In 1664 Pope Alexander VII recognized within the Cistercian Order two observances, the Common and the Strict, sometimes called the "abstinents" for their fidelity to Benedict's prohibition of the use of flesh meat in the monastic diet. Among these latter arose Armand Jean de Rancé, a commendatory abbot who underwent a conversion and brought about in his Abbey of Notre Dame de la Grande Trappe a renewal in the practice of monastic enclosure, silence, and manual labor, expressing a spirit of apartness from all worldliness and a dedication to prayer and penance. By the disposition of Divine Providence his was the one community that escaped complete destruction and dispersion at the hands of the French Revolution.

Trappist Expansion

In the course of many and varied travels under the leadership of Augustine de Lestrange the community was able to establish foundations in Spain, Belgium, England, Italy and the United States. When the monks returned to re-establish La Trappe after the downfall of Napoleon, Vincent de Paul Merle remained in America to establish the first permanent Cistercian community in the New World which today flourishes in Spencer, Massachusetts: Saint Joseph's Abbey. Monasteries of the Common Observance continued in eastern Europe in many cases operating schools and pastoring parishes.

The Order of Citeaux

In 1892 Pope Leo sought to bring all the Cistercian houses back together into one order but pastoral responsibilities and national loyalties made it impossible for the Common Observance houses who were divided into many national congregations to unite with the Strict Observance who were at that time largely French and who had opted for the strict monastic heritage of the Cistercian founders. Thus the Pope recognized two Cistercian Orders, called today the Order of Citeaux and the Cistercian Order of the Strict Observance, popularly known as the Trappists. The Order of Citeaux suffered greatly under the communist onslaught, not only in eastern Europe but also in Vietnam, where it had a congregation of five houses. On the other hand, the Strict Observance began to flower on the eve of the Second World War and continued to grow until it had over a hundred houses located on all six continents. Only in Yugoslavia and China did its houses suffer at the hands of communism. With the renewal of the Second Vatican Council both orders have written new constitutions which retain the reforming features of Saint Stephen Harding, the general chapter (though no longer annual, usually every three years) and visitations by the superior of the founding abbey.

Cistercian Nuns

The Cistercian founders shied away from direct involvement with nuns. But ever since the Benedictine nunnery of Tart adopted the Cistercian usages in 1120, individual convents and whole congregations and federations of Cistercian nuns have sought ever closer alliance with the monks.
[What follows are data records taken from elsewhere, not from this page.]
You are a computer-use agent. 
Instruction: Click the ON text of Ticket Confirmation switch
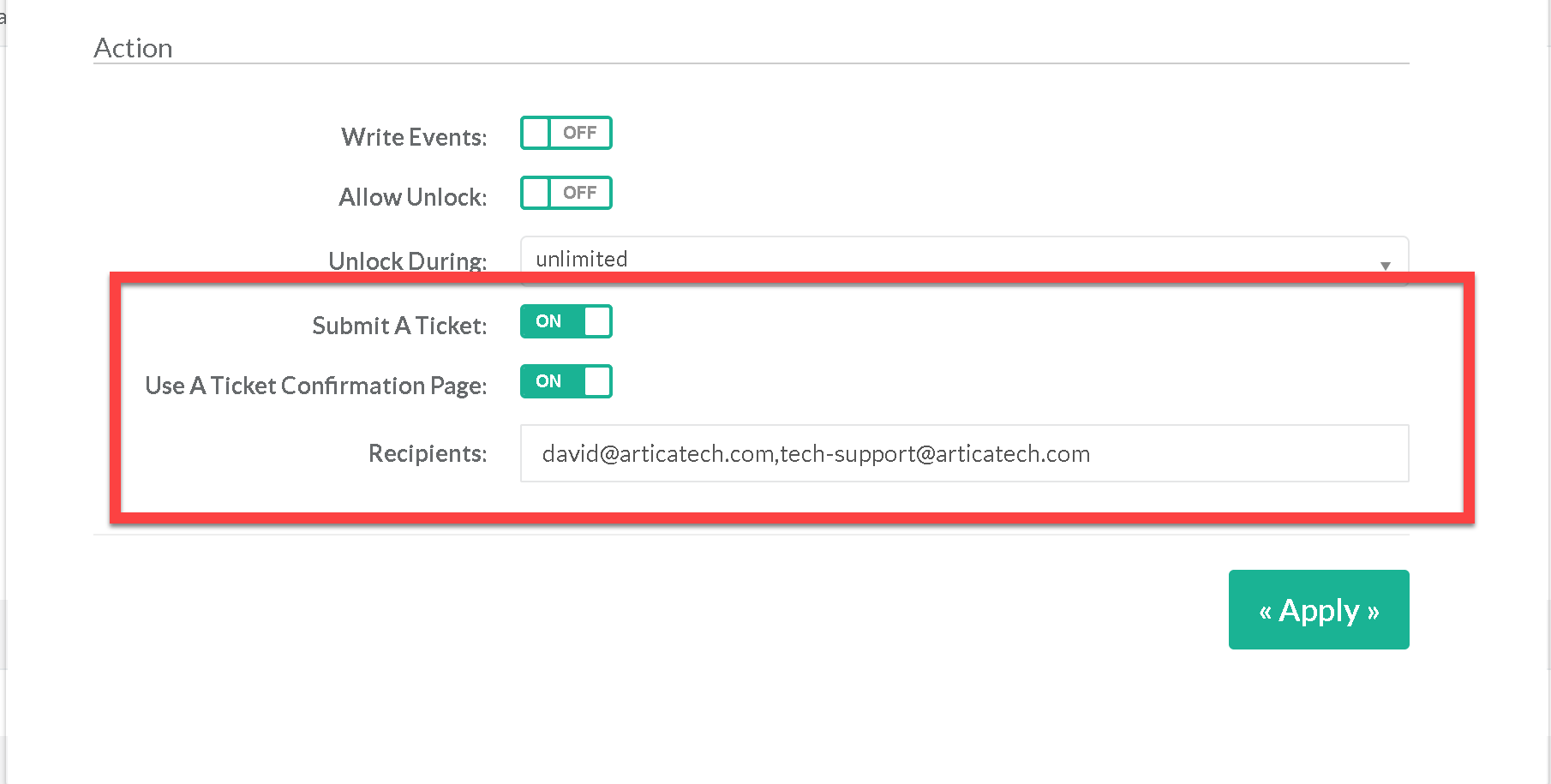coord(548,381)
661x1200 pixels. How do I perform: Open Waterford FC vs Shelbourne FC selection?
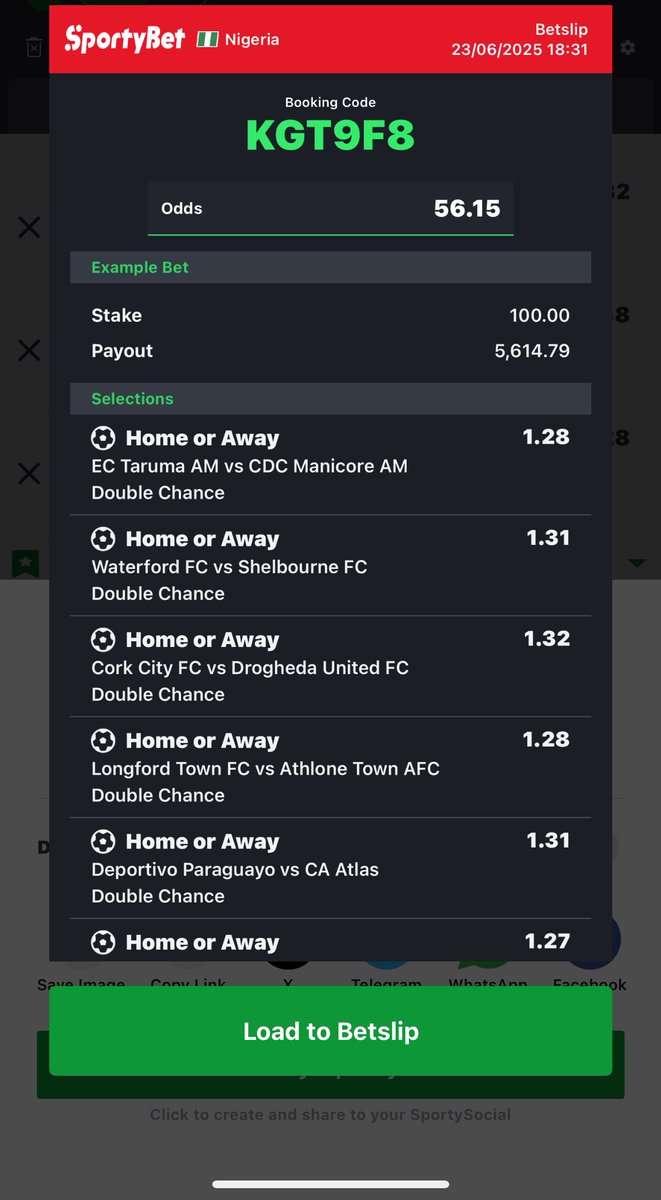pyautogui.click(x=330, y=566)
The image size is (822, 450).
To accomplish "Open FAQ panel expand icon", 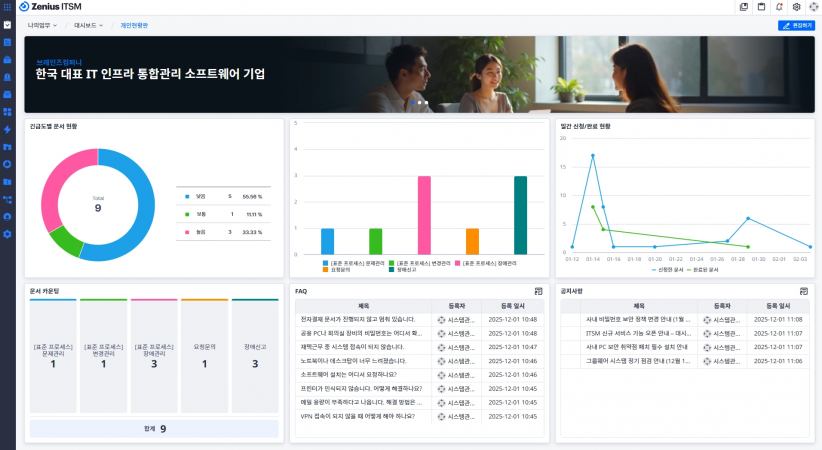I will coord(538,291).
Today the Strict Observance, besides many affiliated convents, has the rather unique situation in the Church of actually having sixty monasteries of nuns as fully part of the order and serving with monks on the general staff of the order in Rome.

Cistercian Mentors

The Cistercians have given to the Church many surpassing spiritual masters: the four "Evangelists" of Citeaux: Bernard of Clairvaux (I 15 3), William of Saint Thierry (1148), Aelred of Rievaulx (1167), and Guerric of Igny (1163), as well as Isaac of Stella (1169), Gilbert of Hoyland (1172), and Adam of Perseigne (1221) stand out among the early fathers. Their writings are available today in many languages. The Cistercian nunnery of Helfta in Saxony produced in the thirteenth century a rich vein of spirituality expressed especially in the writings of Saint Gertrude the Great and Saint Mechtild of Magdeburg. Through the centuries other Cistercians reached prominence and made their contribution right up to the twentieth-century spiritual masters: Thomas Merton and Thomas Keating. Simplicity, depth, and eminent practicality mark Cistercian spiritual doctrine as well as a very solid theological base drawn directly from the Scriptures and the Fathers of the Church.

-- From The Modern Catholic Encyclopedia (A Michael Glazier Book), Liturgical Press (1995) 178-179.